SHORT PROBLEM 1: In the passage about Lambert's convex-mirror painting, what did Lambert draw onto the wood panel before he began painting?
SHORT PROBLEM 2: Go on with the passage about Lambert's convex-mirror painting, picking up after its final sentence.

Lambert carefully constructed the painting, drawing the lines of the beams and other structural elements onto the wood panel before commencing the painting. He used fine brushes to convey the scene. In addition to his masterful depiction of the illusion of a room viewed through a convex mirror, he also captured a soft light coming through the windows and lighting up the tablecloth and the cane chair.
Lambert saluted the sixteenth-century Italian mannerist painter Parmigianino’s illusionist tour-de-force, Self-portrait in a convex mirr or 1523–24 (Kunsthistorisches Museum, Vienna) in this painting. Like Parmigianino Lambert painted his work by looking at himself (and the others in the room) in a curved mirror and then recreating the effect. As in Parmigianino’s work, he captured the way the mirror widens the scene, enlarging everything nearby and making everything distant seem further away. But most significantly, like the Italian master, he created a display of virtuosity.
Many artists have included a convex mirror in their work, such as van Eyck in The Arnolfini portrait 1434 (National Gallery, London) in which the mirror probably reflects the painter himself; Quentin Massys in The moneylender and his wife 1514 (Musée du Louvre, Paris), which reflects the artist and the outer world into the picture; and Caravaggio in Martha and Mary Magdalene c.1598 (Detroit Institute of Arts, Michigan), in which the artist used the mirror to enable Martha to reproach Mary for her vanity.

DATA LINES:
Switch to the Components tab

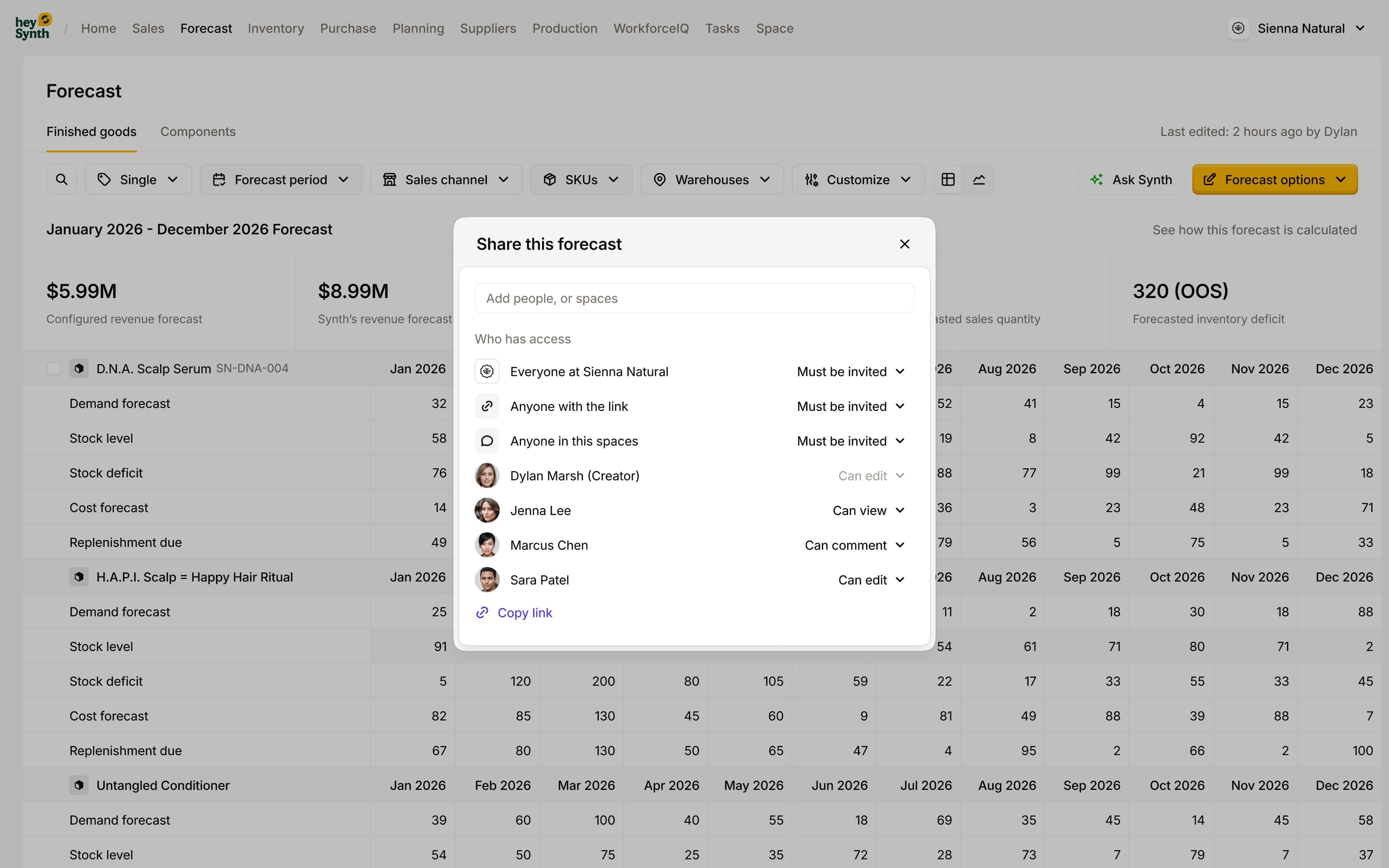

EXERCISE RESPONSE 1: The lines of the beams and other structural elements.

EXERCISE RESPONSE 2:
The mirror device was fashionable at the turn of the century, and frequently used by artists such as William Orpen. Orpen depicted himself reflected in a convex mirror on the wall behind his subjects in both The mirror 1900 (Tate, London) and A Bloomsbury family 1907 (Scottish National Gallery of Modern Art, Edinburgh) – a device Orpen borrowed from van Eyck’s TheArnolfini portrait , which he would have known in the National Gallery. Likewise, genteel interiors, universes of the private individual, were popular subjects during this period, particularly in the exhibitions of the New English Art Club. In this work, Lambert depicted mistresses and maids, and the daily domestic ritual of tea. He depicted people reading and reflecting in the comfort of familiar surroundings. He also showed the master looking out the window and the wider world beyond. And he presented sun coming through the windows and lighting up the interior.
Thea Proctor wrote in The Home on 1 July 1930 that The convex mirror ‘has the exquisite finish of the Dutch Masters, and shows that a present-day artist could also paint small things in a large manner’.